[BEGIN Raw data]

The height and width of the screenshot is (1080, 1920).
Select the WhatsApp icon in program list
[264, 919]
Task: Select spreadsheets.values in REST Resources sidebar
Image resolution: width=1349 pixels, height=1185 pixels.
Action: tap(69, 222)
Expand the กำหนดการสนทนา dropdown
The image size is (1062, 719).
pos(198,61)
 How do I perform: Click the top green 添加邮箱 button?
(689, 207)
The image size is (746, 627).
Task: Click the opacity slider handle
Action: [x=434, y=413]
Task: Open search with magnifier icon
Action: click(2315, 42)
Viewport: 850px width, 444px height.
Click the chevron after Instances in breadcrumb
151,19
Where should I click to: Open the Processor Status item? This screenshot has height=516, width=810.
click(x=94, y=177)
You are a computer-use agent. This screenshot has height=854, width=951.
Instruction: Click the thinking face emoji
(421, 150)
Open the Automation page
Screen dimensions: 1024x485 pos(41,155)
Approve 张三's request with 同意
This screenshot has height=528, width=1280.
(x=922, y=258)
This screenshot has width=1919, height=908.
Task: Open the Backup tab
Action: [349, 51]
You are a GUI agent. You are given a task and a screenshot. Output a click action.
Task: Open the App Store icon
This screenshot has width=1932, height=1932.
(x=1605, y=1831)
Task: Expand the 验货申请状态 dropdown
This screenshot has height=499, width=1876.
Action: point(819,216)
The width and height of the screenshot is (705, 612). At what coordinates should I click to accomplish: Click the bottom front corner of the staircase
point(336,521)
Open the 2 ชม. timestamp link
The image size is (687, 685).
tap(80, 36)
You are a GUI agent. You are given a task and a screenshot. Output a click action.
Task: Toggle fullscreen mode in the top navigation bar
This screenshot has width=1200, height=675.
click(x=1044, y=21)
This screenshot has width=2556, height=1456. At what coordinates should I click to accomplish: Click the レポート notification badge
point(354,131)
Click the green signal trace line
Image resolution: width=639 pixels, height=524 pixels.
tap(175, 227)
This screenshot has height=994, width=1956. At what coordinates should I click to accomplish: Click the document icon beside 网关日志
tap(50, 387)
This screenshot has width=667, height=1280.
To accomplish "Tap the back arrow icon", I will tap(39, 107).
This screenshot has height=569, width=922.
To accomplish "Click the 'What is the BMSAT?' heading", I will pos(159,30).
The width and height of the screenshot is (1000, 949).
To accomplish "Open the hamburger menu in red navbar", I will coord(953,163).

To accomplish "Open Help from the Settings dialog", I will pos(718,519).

[END Raw data]

Gather every line from the entries above that contains the word "dropdown".

Task answer:
Expand the กำหนดการสนทนา dropdown
Task: Expand the 验货申请状态 dropdown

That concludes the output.